Data provided below:

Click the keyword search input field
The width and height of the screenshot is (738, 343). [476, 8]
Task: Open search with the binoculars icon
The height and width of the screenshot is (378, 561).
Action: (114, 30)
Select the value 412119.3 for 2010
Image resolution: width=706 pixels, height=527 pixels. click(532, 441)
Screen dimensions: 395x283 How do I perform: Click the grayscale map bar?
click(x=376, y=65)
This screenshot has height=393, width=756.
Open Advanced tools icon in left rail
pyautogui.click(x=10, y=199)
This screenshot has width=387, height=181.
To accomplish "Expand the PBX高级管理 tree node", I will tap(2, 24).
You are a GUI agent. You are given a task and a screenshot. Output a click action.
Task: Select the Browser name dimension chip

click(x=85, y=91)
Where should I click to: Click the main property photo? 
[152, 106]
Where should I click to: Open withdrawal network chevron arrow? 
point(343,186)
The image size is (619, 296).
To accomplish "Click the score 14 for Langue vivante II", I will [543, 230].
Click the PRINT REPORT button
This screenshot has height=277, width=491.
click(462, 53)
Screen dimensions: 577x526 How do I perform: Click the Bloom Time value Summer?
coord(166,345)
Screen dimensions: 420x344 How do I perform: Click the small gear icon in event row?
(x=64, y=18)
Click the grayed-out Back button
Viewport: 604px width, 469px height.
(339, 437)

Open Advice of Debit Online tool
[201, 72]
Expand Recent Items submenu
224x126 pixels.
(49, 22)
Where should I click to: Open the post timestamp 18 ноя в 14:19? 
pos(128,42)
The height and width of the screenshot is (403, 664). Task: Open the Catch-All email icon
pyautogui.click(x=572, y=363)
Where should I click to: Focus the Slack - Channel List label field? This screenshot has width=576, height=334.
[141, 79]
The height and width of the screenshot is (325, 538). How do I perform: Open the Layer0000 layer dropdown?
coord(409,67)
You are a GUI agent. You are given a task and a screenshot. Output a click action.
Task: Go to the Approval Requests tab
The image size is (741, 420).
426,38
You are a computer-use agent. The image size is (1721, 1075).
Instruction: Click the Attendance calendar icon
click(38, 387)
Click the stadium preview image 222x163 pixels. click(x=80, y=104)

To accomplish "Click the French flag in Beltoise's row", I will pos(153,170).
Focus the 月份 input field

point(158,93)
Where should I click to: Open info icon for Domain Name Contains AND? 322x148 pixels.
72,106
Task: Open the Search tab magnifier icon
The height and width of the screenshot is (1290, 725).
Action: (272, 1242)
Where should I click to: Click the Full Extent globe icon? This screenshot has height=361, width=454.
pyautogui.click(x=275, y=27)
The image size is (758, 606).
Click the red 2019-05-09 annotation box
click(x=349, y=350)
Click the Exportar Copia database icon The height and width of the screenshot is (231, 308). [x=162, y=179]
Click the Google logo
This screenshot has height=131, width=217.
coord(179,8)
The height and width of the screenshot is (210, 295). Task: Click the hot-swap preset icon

End of Data provided.

(About this exercise): None of the records may be omitted; each is to be printed exactly.

(Answer to this task):
Click the keyword search input field
The width and height of the screenshot is (738, 343). [476, 8]
Task: Open search with the binoculars icon
The height and width of the screenshot is (378, 561).
Action: (114, 30)
Select the value 412119.3 for 2010
Image resolution: width=706 pixels, height=527 pixels. click(532, 441)
Screen dimensions: 395x283 How do I perform: Click the grayscale map bar?
click(x=376, y=65)
This screenshot has height=393, width=756.
Open Advanced tools icon in left rail
pyautogui.click(x=10, y=199)
This screenshot has width=387, height=181.
To accomplish "Expand the PBX高级管理 tree node", I will tap(2, 24).
You are a GUI agent. You are given a task and a screenshot. Output a click action.
Task: Select the Browser name dimension chip

click(x=85, y=91)
Where should I click to: Click the main property photo? 
[152, 106]
Where should I click to: Open withdrawal network chevron arrow? 
point(343,186)
The image size is (619, 296).
To accomplish "Click the score 14 for Langue vivante II", I will [543, 230].
Click the PRINT REPORT button
This screenshot has height=277, width=491.
click(462, 53)
Screen dimensions: 577x526 How do I perform: Click the Bloom Time value Summer?
coord(166,345)
Screen dimensions: 420x344 How do I perform: Click the small gear icon in event row?
(x=64, y=18)
Click the grayed-out Back button
Viewport: 604px width, 469px height.
(339, 437)

Open Advice of Debit Online tool
[201, 72]
Expand Recent Items submenu
224x126 pixels.
(49, 22)
Where should I click to: Open the post timestamp 18 ноя в 14:19? 
pos(128,42)
The height and width of the screenshot is (403, 664). Task: Open the Catch-All email icon
pyautogui.click(x=572, y=363)
Where should I click to: Focus the Slack - Channel List label field? This screenshot has width=576, height=334.
[141, 79]
The height and width of the screenshot is (325, 538). How do I perform: Open the Layer0000 layer dropdown?
coord(409,67)
You are a GUI agent. You are given a task and a screenshot. Output a click action.
Task: Go to the Approval Requests tab
The image size is (741, 420).
426,38
You are a computer-use agent. The image size is (1721, 1075).
Instruction: Click the Attendance calendar icon
click(38, 387)
Click the stadium preview image 222x163 pixels. click(x=80, y=104)

To accomplish "Click the French flag in Beltoise's row", I will pos(153,170).
Focus the 月份 input field

point(158,93)
Where should I click to: Open info icon for Domain Name Contains AND? 322x148 pixels.
72,106
Task: Open the Search tab magnifier icon
The height and width of the screenshot is (1290, 725).
Action: (272, 1242)
Where should I click to: Click the Full Extent globe icon? This screenshot has height=361, width=454.
pyautogui.click(x=275, y=27)
The image size is (758, 606).
Click the red 2019-05-09 annotation box
click(x=349, y=350)
Click the Exportar Copia database icon The height and width of the screenshot is (231, 308). [x=162, y=179]
Click the Google logo
This screenshot has height=131, width=217.
coord(179,8)
The height and width of the screenshot is (210, 295). Task: Click the hot-swap preset icon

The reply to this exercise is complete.